Les tensions sectaires à Minya ont conduit à une situation particulière, où certains villages sont exclusivement habités par des chrétiens. C’est le cas de Deir Jabal al-Tayr, un village qui, il y a plus de mille ans, était uniquement peuplé de moines vivant dans un monastère chrétien. Avec le temps, des Coptes laïques—ne faisant pas partie du clergé—s’y sont installés, mettant ainsi fin à la tradition monastique du village. C’est dans cet environnement que Shenouda Adel a grandi avant de fonder la Rock Library, un centre culturel visant à pallier le manque d’accès à la culture dans ces villages marginalisés par la centralisation.

Les Enfants du Rocher au monastère de Gebel El-Tayr avec Shenouda Adel, Minya, Égypte. | ©Privé
En tant que chrétien offrant les services de son centre dans des villages à majorité chrétienne, Shenouda Adel a toujours veillé à préserver la neutralité religieuse de la Rock Library, d’autant plus que ses activités s’étendent également à des villages musulmans. C’est dans cet esprit qu’il a organisé, à une occasion, un atelier sur le Ramadan pour des enfants chrétiens. Il a alors constaté que ces derniers avaient très peu de connaissances sur ce mois sacré. Pour y remédier, il a lancé des ateliers artistiques dédiés au Ramadan, où les enfants commencent par dessiner et colorier des symboles du patrimoine et du folklore liés à cette période. Chaque séance se prolonge par une discussion sur une peinture choisie, mettant en avant un personnage du Ramadan, une lanterne, des mets traditionnels ou d’autres éléments emblématiques. L’atelier inclut également la projection de documentaires expliquant le sens et les rituels du mois sacré.

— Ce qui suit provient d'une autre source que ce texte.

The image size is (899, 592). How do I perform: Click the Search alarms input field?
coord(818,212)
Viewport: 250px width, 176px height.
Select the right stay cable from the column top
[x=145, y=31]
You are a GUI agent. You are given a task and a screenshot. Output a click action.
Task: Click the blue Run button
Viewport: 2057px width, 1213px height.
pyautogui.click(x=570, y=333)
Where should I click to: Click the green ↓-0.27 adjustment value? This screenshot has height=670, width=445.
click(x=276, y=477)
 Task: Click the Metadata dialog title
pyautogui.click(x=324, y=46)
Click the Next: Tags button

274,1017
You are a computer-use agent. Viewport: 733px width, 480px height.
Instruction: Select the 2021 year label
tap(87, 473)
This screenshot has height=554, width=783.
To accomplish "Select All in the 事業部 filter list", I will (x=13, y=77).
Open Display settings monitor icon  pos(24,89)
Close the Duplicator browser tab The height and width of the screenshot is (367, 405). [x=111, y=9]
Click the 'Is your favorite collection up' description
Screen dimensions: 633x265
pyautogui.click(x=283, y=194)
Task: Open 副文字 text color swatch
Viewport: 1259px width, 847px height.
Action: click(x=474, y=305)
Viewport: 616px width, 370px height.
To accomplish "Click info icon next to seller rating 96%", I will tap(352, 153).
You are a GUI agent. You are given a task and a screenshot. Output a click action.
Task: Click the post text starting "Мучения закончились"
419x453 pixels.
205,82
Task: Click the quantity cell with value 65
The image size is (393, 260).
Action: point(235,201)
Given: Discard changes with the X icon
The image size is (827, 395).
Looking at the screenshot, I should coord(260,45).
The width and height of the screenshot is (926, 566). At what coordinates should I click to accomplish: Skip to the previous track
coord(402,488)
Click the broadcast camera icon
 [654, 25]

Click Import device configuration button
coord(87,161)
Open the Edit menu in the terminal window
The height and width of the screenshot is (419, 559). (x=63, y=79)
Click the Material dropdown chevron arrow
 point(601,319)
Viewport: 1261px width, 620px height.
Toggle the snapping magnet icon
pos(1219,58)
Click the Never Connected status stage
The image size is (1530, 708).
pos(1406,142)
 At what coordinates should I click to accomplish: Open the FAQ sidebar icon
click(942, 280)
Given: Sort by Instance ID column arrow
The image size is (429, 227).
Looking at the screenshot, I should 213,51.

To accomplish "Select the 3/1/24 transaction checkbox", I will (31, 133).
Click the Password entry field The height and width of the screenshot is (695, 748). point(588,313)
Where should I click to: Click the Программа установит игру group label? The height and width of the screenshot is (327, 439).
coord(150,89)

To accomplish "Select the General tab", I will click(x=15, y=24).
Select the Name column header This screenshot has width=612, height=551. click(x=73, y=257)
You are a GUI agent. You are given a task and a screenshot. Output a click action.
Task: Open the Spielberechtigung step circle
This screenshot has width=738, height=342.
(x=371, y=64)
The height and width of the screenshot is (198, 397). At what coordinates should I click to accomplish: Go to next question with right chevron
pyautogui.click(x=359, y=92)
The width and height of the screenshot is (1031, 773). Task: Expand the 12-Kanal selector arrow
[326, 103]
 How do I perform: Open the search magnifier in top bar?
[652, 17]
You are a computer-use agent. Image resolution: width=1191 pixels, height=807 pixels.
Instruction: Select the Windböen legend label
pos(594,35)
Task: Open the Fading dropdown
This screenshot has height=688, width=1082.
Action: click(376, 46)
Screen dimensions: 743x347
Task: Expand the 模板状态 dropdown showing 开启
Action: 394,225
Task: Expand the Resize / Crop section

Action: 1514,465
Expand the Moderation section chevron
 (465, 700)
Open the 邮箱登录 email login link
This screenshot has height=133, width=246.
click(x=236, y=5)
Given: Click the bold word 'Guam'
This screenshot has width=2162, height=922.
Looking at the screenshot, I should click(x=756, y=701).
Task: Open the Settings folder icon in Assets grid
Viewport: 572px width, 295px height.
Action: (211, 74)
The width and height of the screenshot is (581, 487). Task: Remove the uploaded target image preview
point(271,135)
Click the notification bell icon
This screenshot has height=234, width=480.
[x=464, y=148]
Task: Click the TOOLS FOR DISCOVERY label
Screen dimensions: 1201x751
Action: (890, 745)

Selon une étude menée par la chercheuse Nermine Azar et publiée par le Luxor Centre for Studies, Dialogue and Development, les traditions du Ramadan sont largement partagées entre chrétiens et musulmans en Égypte. Des réunions familiales aux échanges de pain et de friandises entre voisins de confessions différentes, ces pratiques renforcent le tissu social. L’étude souligne également que l’Église copte encourage les fidèles à faire preuve de respect envers les musulmans en période de jeûne, témoignant ainsi d’un esprit de coexistence enraciné dans la société égyptienne.
Cet article a été publié en collaboration avec Egab.